Your objective:
Copy every line of the entries below word for word, leaving out the pictures.

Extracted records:
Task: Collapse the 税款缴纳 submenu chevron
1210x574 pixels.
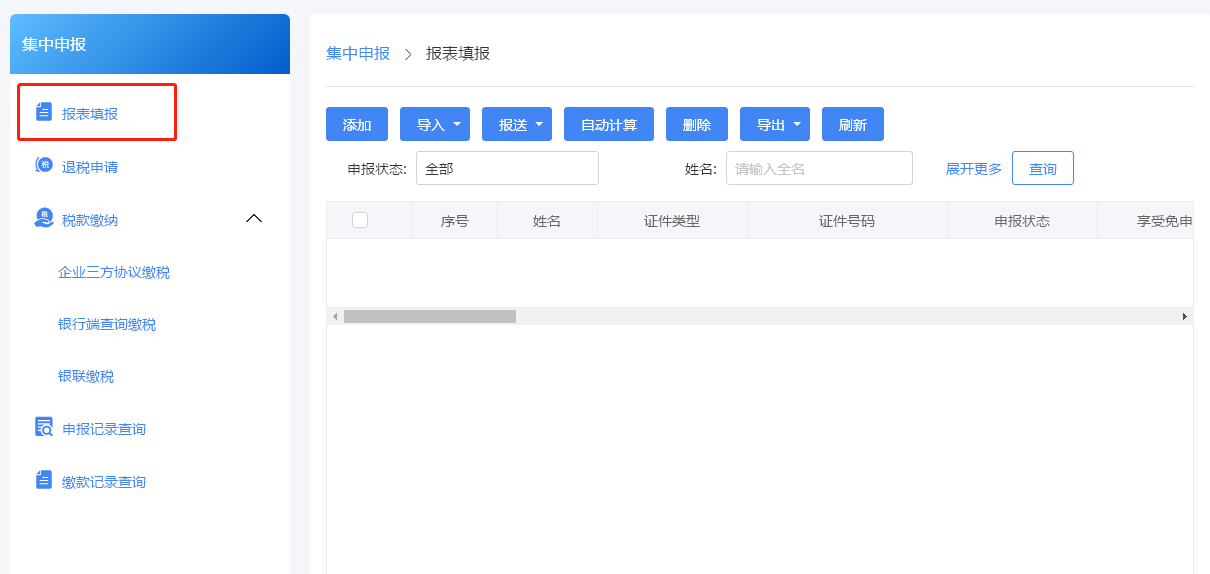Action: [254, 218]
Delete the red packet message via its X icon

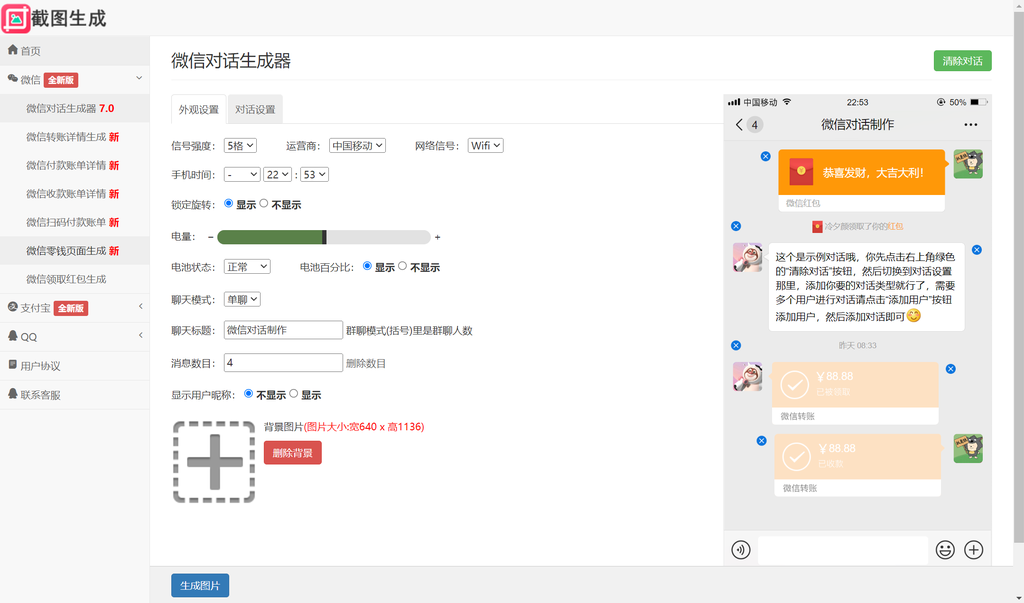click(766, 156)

Response:
Task: Collapse the 税款缴纳 submenu chevron
1210x574 pixels.
Action: [254, 218]
Delete the red packet message via its X icon

click(766, 156)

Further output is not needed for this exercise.